On DVD, Son of Dracula is a marked improvement over its laser incarnation from 12 years ago. Some fans have noted subtle imperfections in the audio track, 'motorboat' sounds that appear to be in all track masters of the film, and may well have been in the original film release too. The picture is very clean and has excellent contrast.

Universal will hopefully continue bringing out its Monster library, and move on to its Science Fiction classics too. Although most of their Sci Fi's already released on video and laser look just dandy, it would be great to see titles like The Incredible Shrinking Man and Tarantula!, which need to be remastered in widescreen. And Tarantula! was far too dark on laserdisc. Most critically in need of remastering is the classic This Island Earth, a film with beautiful color that has never been seen properly on video, not even on its early DVD, licensed to an outside company (Image?). The space opera would look great properly framed in 1:78 or so; the original Variety review claims its Aspect Ratio to be 2:1! Savant only hopes that the MST3K mangling of This Island Earth hasn't dimmed its importance in the eyes of Universal.

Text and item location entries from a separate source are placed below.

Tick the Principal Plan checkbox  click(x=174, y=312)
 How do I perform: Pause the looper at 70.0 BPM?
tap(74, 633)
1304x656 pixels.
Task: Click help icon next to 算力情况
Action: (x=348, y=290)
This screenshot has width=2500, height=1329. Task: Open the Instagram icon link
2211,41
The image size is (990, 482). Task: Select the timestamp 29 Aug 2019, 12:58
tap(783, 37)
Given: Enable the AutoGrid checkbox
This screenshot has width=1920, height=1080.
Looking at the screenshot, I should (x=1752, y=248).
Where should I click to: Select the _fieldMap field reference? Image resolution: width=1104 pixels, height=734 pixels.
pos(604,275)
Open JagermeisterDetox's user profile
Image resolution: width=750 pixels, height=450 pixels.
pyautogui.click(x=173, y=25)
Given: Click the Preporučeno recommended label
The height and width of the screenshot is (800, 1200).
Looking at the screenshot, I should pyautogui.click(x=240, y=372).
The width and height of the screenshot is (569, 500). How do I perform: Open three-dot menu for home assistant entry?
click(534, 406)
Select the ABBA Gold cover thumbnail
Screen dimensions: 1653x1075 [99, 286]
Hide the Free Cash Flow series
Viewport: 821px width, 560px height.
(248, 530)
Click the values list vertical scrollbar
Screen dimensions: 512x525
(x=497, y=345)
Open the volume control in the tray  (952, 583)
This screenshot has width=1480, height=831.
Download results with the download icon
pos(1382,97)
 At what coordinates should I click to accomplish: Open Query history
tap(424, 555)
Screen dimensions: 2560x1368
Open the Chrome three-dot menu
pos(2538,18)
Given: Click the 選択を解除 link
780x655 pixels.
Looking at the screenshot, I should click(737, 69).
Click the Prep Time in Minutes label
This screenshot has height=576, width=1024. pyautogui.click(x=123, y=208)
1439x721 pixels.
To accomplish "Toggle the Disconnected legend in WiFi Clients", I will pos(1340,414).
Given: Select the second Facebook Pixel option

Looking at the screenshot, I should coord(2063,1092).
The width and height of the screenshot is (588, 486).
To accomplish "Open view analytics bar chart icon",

On a scale of Excellent, Good, Fair, and Poor,
Dracula's Daughter rates:
Movie: Excellent
Video: Good, with fair sections
Sound: Good
Supplements: Trailer, production notes
Packaging: Amaray case
Reviewed: September 10, 2001

On a scale of Excellent, Good, Fair, and Poor,
Son of Dracula rates:
Movie: Fair
Video: Excellent
Sound: Good
Supplements: Trailer, production notes
Packaging: Amaray case
Reviewed: September 10, 2001


1. It looks as though Van Helsing has become 'Von' Helsing, somewhere between Dracula and Dracula's Daughter.